- [MATERIALS PROVIDED]:
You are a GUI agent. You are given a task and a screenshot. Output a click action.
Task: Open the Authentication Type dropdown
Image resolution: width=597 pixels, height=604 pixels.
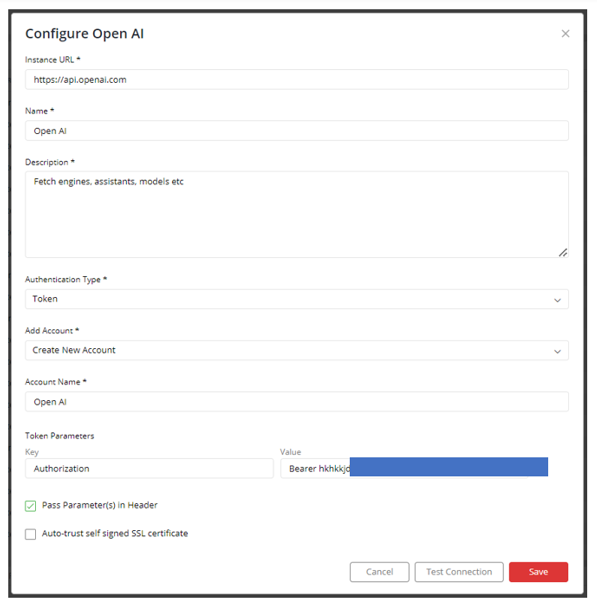(297, 299)
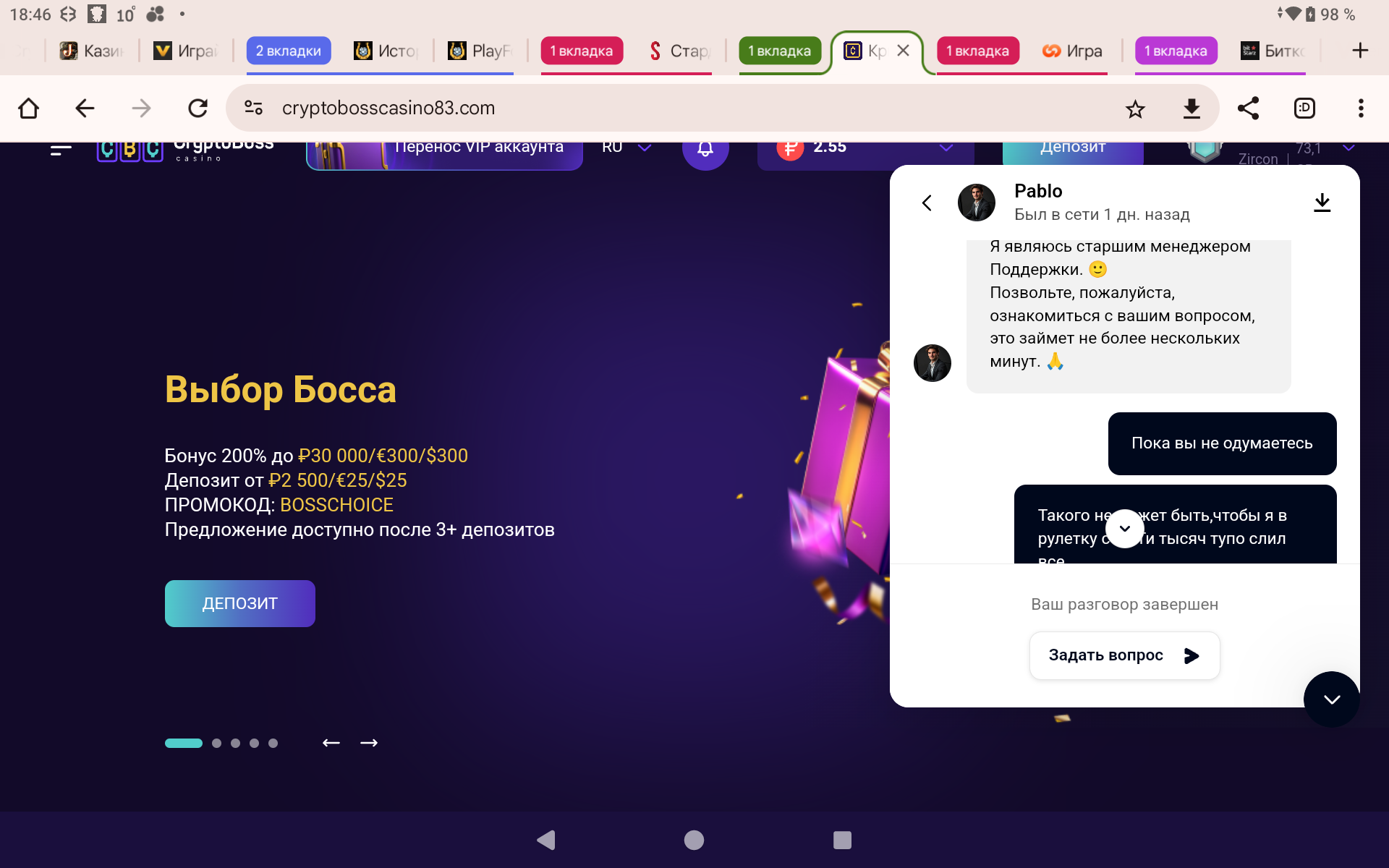The height and width of the screenshot is (868, 1389).
Task: Open the tab switcher icon
Action: pos(1304,109)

- [STATED GOAL]: Please copy the items above again, swapping "dropdown" for "drop-down menu" and leaving everything else the same. Leave out the pictures.

- [COMPLETE OUTPUT]:
You are a GUI agent. You are given a task and a screenshot. Output a click action.
Task: Open the Authentication Type drop-down menu
Image resolution: width=597 pixels, height=604 pixels.
(297, 299)
The height and width of the screenshot is (868, 1389).
Task: Open the tab switcher icon
Action: pos(1304,109)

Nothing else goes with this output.